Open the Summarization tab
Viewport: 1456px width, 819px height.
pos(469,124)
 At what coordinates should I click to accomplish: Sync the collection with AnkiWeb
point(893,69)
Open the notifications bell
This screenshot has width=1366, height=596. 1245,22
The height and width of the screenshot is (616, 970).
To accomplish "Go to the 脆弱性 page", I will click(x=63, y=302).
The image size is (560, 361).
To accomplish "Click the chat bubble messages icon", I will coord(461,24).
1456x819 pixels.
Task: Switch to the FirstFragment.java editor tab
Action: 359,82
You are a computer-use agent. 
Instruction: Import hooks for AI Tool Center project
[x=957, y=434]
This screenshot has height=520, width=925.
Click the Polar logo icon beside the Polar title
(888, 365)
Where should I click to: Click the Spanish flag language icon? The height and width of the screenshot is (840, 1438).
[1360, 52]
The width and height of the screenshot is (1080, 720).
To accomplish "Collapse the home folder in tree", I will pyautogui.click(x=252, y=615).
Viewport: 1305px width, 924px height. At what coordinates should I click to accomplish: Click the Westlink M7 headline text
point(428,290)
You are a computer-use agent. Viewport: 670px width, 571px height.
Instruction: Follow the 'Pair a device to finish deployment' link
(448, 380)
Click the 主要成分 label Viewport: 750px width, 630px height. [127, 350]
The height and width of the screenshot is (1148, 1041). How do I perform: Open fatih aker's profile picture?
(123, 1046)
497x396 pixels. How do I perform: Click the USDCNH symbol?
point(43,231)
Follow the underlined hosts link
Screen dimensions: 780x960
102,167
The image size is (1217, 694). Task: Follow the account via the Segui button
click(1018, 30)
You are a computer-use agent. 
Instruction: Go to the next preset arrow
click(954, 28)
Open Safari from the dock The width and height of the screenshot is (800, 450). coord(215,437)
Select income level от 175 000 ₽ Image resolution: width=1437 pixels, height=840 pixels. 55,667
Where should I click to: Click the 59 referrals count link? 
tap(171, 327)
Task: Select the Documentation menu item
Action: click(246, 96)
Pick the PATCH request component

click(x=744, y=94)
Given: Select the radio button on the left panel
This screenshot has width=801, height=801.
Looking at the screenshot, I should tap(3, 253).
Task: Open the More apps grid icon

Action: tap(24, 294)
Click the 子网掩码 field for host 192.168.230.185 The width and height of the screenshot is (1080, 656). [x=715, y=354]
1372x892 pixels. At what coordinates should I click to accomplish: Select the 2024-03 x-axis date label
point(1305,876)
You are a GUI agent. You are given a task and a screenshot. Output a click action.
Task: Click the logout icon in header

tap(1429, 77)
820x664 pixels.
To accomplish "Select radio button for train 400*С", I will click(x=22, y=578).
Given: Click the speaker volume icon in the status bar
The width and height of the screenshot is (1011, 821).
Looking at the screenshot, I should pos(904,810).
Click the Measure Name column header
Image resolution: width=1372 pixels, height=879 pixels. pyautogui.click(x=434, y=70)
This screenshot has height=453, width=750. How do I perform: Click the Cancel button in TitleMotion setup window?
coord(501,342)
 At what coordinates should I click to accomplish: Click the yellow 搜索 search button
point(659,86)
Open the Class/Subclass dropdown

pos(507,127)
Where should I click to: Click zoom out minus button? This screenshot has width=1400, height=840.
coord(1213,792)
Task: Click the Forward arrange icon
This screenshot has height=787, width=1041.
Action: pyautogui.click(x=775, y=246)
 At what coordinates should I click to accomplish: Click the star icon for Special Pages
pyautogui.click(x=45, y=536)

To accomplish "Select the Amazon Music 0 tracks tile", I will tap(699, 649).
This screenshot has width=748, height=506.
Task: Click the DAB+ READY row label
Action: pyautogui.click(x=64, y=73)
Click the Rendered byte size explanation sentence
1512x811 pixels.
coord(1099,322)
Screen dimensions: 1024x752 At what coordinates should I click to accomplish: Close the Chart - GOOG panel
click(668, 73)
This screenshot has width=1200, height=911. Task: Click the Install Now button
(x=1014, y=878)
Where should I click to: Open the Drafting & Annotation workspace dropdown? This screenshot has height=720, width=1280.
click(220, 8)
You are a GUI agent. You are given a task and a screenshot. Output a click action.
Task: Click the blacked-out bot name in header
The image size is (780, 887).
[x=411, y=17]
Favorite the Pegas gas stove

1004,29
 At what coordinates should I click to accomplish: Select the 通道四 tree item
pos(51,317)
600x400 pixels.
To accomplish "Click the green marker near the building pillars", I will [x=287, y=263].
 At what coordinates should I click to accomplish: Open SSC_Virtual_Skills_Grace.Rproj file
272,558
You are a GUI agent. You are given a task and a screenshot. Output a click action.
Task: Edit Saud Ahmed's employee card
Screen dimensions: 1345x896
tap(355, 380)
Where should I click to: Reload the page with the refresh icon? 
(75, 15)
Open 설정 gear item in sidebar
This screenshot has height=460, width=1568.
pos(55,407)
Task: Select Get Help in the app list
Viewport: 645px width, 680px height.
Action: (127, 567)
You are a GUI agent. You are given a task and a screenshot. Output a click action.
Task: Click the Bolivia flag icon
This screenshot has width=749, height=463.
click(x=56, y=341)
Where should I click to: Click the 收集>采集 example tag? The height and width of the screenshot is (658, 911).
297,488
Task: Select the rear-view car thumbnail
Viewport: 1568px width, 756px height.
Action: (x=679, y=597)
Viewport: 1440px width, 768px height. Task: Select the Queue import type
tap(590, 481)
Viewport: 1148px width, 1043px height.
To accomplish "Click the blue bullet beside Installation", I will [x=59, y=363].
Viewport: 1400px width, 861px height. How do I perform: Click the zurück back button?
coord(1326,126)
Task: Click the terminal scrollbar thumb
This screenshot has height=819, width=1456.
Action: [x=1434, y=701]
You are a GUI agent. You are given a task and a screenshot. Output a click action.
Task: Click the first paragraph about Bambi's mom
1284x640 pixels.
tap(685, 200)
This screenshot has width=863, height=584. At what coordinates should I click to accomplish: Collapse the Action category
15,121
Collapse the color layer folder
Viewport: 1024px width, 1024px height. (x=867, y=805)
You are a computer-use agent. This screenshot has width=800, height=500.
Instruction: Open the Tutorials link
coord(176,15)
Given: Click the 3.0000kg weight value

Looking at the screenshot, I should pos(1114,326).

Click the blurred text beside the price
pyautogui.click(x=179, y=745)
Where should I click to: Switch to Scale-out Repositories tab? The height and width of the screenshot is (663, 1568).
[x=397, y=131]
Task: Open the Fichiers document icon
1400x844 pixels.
----
Objective
Rewrite all of the entries above, changing each "computer-use agent" to "screen-control agent" and leaving everything else untouched.

Task response
Open the Summarization tab
Viewport: 1456px width, 819px height.
pos(469,124)
 At what coordinates should I click to accomplish: Sync the collection with AnkiWeb
point(893,69)
Open the notifications bell
This screenshot has width=1366, height=596. 1245,22
The height and width of the screenshot is (616, 970).
To accomplish "Go to the 脆弱性 page", I will click(x=63, y=302).
The image size is (560, 361).
To accomplish "Click the chat bubble messages icon", I will coord(461,24).
1456x819 pixels.
Task: Switch to the FirstFragment.java editor tab
Action: 359,82
You are a screen-control agent. 
Instruction: Import hooks for AI Tool Center project
[x=957, y=434]
This screenshot has height=520, width=925.
Click the Polar logo icon beside the Polar title
(888, 365)
Where should I click to: Click the Spanish flag language icon? The height and width of the screenshot is (840, 1438).
[1360, 52]
The width and height of the screenshot is (1080, 720).
To accomplish "Collapse the home folder in tree", I will pyautogui.click(x=252, y=615).
Viewport: 1305px width, 924px height. At what coordinates should I click to accomplish: Click the Westlink M7 headline text
point(428,290)
You are a screen-control agent. Viewport: 670px width, 571px height.
Instruction: Follow the 'Pair a device to finish deployment' link
(448, 380)
Click the 主要成分 label Viewport: 750px width, 630px height. [127, 350]
The height and width of the screenshot is (1148, 1041). How do I perform: Open fatih aker's profile picture?
(123, 1046)
497x396 pixels. How do I perform: Click the USDCNH symbol?
point(43,231)
Follow the underlined hosts link
Screen dimensions: 780x960
102,167
The image size is (1217, 694). Task: Follow the account via the Segui button
click(1018, 30)
You are a screen-control agent. 
Instruction: Go to the next preset arrow
click(954, 28)
Open Safari from the dock The width and height of the screenshot is (800, 450). coord(215,437)
Select income level от 175 000 ₽ Image resolution: width=1437 pixels, height=840 pixels. 55,667
Where should I click to: Click the 59 referrals count link? 
tap(171, 327)
Task: Select the Documentation menu item
Action: click(246, 96)
Pick the PATCH request component

click(x=744, y=94)
Given: Select the radio button on the left panel
This screenshot has width=801, height=801.
Looking at the screenshot, I should tap(3, 253).
Task: Open the More apps grid icon

Action: tap(24, 294)
Click the 子网掩码 field for host 192.168.230.185 The width and height of the screenshot is (1080, 656). [x=715, y=354]
1372x892 pixels. At what coordinates should I click to accomplish: Select the 2024-03 x-axis date label
point(1305,876)
You are a GUI agent. You are given a task and a screenshot. Output a click action.
Task: Click the logout icon in header

tap(1429, 77)
820x664 pixels.
To accomplish "Select radio button for train 400*С", I will click(x=22, y=578).
Given: Click the speaker volume icon in the status bar
The width and height of the screenshot is (1011, 821).
Looking at the screenshot, I should pos(904,810).
Click the Measure Name column header
Image resolution: width=1372 pixels, height=879 pixels. pyautogui.click(x=434, y=70)
This screenshot has height=453, width=750. How do I perform: Click the Cancel button in TitleMotion setup window?
coord(501,342)
 At what coordinates should I click to accomplish: Click the yellow 搜索 search button
point(659,86)
Open the Class/Subclass dropdown

pos(507,127)
Where should I click to: Click zoom out minus button? This screenshot has width=1400, height=840.
coord(1213,792)
Task: Click the Forward arrange icon
This screenshot has height=787, width=1041.
Action: pyautogui.click(x=775, y=246)
 At what coordinates should I click to accomplish: Click the star icon for Special Pages
pyautogui.click(x=45, y=536)

To accomplish "Select the Amazon Music 0 tracks tile", I will tap(699, 649).
This screenshot has width=748, height=506.
Task: Click the DAB+ READY row label
Action: pyautogui.click(x=64, y=73)
Click the Rendered byte size explanation sentence
1512x811 pixels.
coord(1099,322)
Screen dimensions: 1024x752 At what coordinates should I click to accomplish: Close the Chart - GOOG panel
click(668, 73)
This screenshot has width=1200, height=911. Task: Click the Install Now button
(x=1014, y=878)
Where should I click to: Open the Drafting & Annotation workspace dropdown? This screenshot has height=720, width=1280.
click(220, 8)
You are a GUI agent. You are given a task and a screenshot. Output a click action.
Task: Click the blacked-out bot name in header
The image size is (780, 887).
[x=411, y=17]
Favorite the Pegas gas stove

1004,29
 At what coordinates should I click to accomplish: Select the 通道四 tree item
pos(51,317)
600x400 pixels.
To accomplish "Click the green marker near the building pillars", I will [x=287, y=263].
 At what coordinates should I click to accomplish: Open SSC_Virtual_Skills_Grace.Rproj file
272,558
You are a GUI agent. You are given a task and a screenshot. Output a click action.
Task: Edit Saud Ahmed's employee card
Screen dimensions: 1345x896
tap(355, 380)
Where should I click to: Reload the page with the refresh icon? 
(75, 15)
Open 설정 gear item in sidebar
This screenshot has height=460, width=1568.
pos(55,407)
Task: Select Get Help in the app list
Viewport: 645px width, 680px height.
Action: (127, 567)
You are a GUI agent. You are given a task and a screenshot. Output a click action.
Task: Click the Bolivia flag icon
This screenshot has width=749, height=463.
click(x=56, y=341)
Where should I click to: Click the 收集>采集 example tag? The height and width of the screenshot is (658, 911).
297,488
Task: Select the rear-view car thumbnail
Viewport: 1568px width, 756px height.
Action: (x=679, y=597)
Viewport: 1440px width, 768px height. Task: Select the Queue import type
tap(590, 481)
Viewport: 1148px width, 1043px height.
To accomplish "Click the blue bullet beside Installation", I will [x=59, y=363].
Viewport: 1400px width, 861px height. How do I perform: Click the zurück back button?
coord(1326,126)
Task: Click the terminal scrollbar thumb
This screenshot has height=819, width=1456.
Action: [x=1434, y=701]
You are a GUI agent. You are given a task and a screenshot. Output a click action.
Task: Click the first paragraph about Bambi's mom
1284x640 pixels.
tap(685, 200)
This screenshot has width=863, height=584. At what coordinates should I click to accomplish: Collapse the Action category
15,121
Collapse the color layer folder
Viewport: 1024px width, 1024px height. (x=867, y=805)
You are a screen-control agent. This screenshot has width=800, height=500.
Instruction: Open the Tutorials link
coord(176,15)
Given: Click the 3.0000kg weight value

Looking at the screenshot, I should pos(1114,326).

Click the blurred text beside the price
pyautogui.click(x=179, y=745)
Where should I click to: Switch to Scale-out Repositories tab? The height and width of the screenshot is (663, 1568).
[x=397, y=131]
Task: Open the Fichiers document icon
1400x844 pixels.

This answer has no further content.